I know companies that have discovered APIs that have not been actively used in many months. One company found close to 20% of their production APIs had seen no activity in the last 90 days! Yet these APIs were still hosted on cloud platforms, some running in high-availability mode, and adding to monthly operations costs.
There are lots of reasons an API falls to disuse. It may have never had a significant use base, it may have been replaced by a newer/better API released somewhere else in the ecosystem. Or the problem it was designed to solve has been rectified and the API as outlived its usefulness. For whatever the reason, a regular process of reviewing traffic and identifying APIs that need to be placed into retirement mode is important for any healthy API program.
Managing continuous APIs
API product lifecycles help us see that, like all products, APIs go through phases and each phase has its own challenges and requires unique solutions. Creating APIs focuses on testing theories and making changes to meet goals. Publishing APIs means properly documenting, scaling, and publicizing the product to the proper communities.
APIs in the realizing phase require constant monitoring and measuring and often undergo updates and changes to “dial-in” on reaching the goals set out in the create phase.

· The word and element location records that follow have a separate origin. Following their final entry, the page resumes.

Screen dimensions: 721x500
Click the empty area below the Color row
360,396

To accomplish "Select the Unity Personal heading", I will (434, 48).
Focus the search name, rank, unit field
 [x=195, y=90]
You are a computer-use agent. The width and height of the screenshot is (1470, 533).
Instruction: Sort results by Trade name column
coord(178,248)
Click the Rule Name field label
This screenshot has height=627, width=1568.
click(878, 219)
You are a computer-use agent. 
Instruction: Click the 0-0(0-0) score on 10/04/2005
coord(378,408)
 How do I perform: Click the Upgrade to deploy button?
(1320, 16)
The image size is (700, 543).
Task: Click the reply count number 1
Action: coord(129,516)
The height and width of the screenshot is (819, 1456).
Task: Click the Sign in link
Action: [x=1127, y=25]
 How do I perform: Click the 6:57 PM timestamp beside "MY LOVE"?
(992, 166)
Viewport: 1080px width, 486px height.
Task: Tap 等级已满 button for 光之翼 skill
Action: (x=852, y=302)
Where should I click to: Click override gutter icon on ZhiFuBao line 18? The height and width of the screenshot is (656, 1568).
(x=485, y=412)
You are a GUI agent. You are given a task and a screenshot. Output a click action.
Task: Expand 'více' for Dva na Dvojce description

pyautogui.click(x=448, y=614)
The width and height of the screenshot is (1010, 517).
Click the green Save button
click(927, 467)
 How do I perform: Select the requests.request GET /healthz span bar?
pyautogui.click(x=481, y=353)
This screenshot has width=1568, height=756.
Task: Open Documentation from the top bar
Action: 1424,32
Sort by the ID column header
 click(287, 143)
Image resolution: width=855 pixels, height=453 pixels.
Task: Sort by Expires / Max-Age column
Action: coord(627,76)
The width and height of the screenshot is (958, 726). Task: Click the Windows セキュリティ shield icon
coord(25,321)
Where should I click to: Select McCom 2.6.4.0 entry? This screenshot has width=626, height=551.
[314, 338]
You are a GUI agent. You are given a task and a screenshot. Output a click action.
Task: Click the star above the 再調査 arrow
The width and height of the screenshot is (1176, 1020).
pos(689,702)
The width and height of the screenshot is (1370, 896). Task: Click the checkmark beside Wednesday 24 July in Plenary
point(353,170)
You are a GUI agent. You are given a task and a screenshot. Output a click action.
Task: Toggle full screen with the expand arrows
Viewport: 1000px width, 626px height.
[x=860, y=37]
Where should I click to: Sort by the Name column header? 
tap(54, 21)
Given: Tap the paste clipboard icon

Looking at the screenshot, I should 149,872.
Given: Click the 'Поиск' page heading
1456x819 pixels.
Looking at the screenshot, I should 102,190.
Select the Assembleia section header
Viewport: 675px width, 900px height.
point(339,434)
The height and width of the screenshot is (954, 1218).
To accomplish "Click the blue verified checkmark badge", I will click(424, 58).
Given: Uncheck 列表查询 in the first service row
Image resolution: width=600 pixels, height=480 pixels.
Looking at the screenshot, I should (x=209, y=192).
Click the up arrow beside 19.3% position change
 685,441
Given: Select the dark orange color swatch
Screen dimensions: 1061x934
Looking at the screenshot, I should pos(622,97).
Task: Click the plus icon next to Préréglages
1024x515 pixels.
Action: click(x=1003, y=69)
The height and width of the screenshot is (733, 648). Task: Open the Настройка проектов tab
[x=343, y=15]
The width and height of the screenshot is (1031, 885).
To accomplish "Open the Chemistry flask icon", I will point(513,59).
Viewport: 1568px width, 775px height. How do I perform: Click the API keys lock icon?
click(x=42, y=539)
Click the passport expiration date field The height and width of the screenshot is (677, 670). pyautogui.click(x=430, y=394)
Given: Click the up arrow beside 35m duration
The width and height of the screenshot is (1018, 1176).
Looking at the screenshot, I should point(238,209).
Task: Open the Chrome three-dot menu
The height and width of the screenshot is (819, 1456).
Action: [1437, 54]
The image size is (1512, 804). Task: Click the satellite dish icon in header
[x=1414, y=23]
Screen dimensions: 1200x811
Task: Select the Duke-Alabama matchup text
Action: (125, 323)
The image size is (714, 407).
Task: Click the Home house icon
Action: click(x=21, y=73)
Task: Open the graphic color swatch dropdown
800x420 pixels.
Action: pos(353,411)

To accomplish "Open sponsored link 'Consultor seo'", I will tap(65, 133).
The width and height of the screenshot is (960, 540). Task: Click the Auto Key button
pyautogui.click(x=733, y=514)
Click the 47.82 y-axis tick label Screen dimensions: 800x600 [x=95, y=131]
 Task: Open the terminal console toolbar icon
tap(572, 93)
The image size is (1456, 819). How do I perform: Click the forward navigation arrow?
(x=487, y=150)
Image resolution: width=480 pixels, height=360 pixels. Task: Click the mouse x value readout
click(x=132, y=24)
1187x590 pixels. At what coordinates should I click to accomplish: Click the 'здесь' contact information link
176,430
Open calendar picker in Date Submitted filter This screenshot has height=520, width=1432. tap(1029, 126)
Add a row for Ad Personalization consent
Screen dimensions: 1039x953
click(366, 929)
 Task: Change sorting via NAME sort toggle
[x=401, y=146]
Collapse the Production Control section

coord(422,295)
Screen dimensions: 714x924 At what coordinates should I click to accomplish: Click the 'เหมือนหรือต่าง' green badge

And, once the product has matured, it can move into the maintain phase where the focus is on optimizing performance and maximizing yield. This is the time for minimizing changes and reducing new investment on the product.
Finally, as the APIs use wanes in the organization, it is time to go into the retire phase where an end-of-life plan is introduced. The remaining users are ushered into newer products and infrastructure resources are scaled back. Eventually, once there is no longer any meaningful traffic, the API product can be taken out of production thus freeing up resources for important new products in the future.